This week parashat Yitro calls us to stand once again at the foot of a mountain as a people, brought together not by lines of descent but by a willingness to go forward, to cross over, to live with uncertainty in the hope of reaching a vision.

One of the most compelling uncertainties of Jewish religious tradition centers on G-d. It begins when Moshe asks, “how shall I say when I am asked how I was sent?” and receives the reply: Ehyeh Asher Ehyeh, “What Will Be is What Will Be”. As if we were children asking to know what will happen when we grow up, all Moshe is told is that Time Will Tell. It has been noted already by Rabbinic scholars and interpreters that this is not a name. It may be, rather, a way to describe Eternity – all time and all space, All, Here, Now.

And what did it sound like, to hear a voice one might – during or afterward – attribute to G-d? Coming out of a bush, of all things? According to our parashah this week, G-d spoke:

Moses brought forth the people out of the camp to meet G-d; and they stood at the foot of the mount. Mount Sinai was altogether on smoke, because G-d descended upon it in fire; and smoke ascended like the smoke of a furnace, and the whole mount trembled violently. When the voice of the shofar grew louder, Moses spoke, and G-d answered him by a voice.  (Exodus 19.17-19)

What does that mean, “by a voice”? what did our ancestors hear? what are we, by extension and by tradition, called upon to hear?

It is useful to compare another fascinating story of that mountain, preserved in our sources, that happened at another time:

[The Prophet Elijah traveled] forty days and forty nights unto Horeb the mountain of G-d. And he found a cave, and hid there; and, there, the word of G-d came to him, saying to him: ‘What are you doing here, Elijah?’ …. G-d said: ‘Go forth [from the cave], and stand upon the mountain before G-d.’ And, behold, G-d passed by, and a great and strong wind rent the mountains, and broke in pieces the rocks; but G-d was not in the wind; and after the wind an earthquake; but G-d was not in the earthquake; and after the earthquake a fire; but G-d was not in the fire; and after the fire a still small voice.  (I Kings 19.8-12)

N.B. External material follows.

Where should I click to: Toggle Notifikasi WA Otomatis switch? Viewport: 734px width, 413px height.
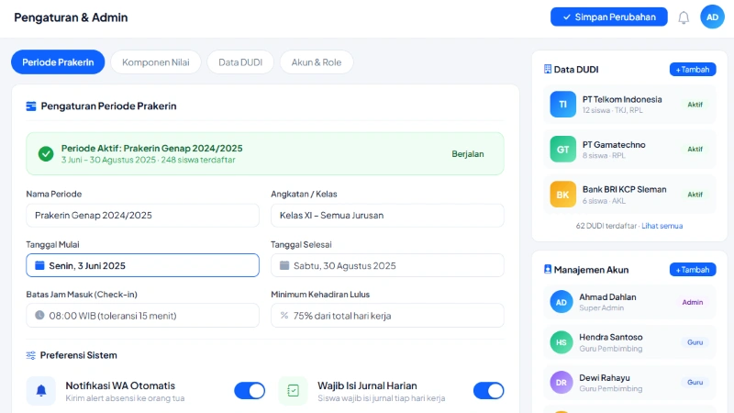pos(250,391)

According to our Jewish intuition, developed over millennia, the sound of G-d’s voice is not a great and thunderous, frightening, obvious sound. The phrase “by a voice” in the Sinai story hints to us that hearing G-d is not necessarily the sound of a voice, although it might be “a still, small voice.”

G-d’s voice might also come to us as a realization of something true for our lives; or as an invocation of something real when we find ourselves standing before it; or as a realization, after the fact, that we were in a place of connection to a sense of something greater than our own individual small selves.

What was, is, and will be.

Such an awareness comes to us in small moments, but the impact is earth-shattering. That still, small, certain voice says that you are an essential part of all that is, carry within you the potential of all that will be, and are a necessary, cherished part of what will be remembered. You are part of us, and of All That Is, Always.

On this Shabbat may you hear what you need to hear, and may the source of that hearing delight and unsettle you with a new awareness of the places where truth resides.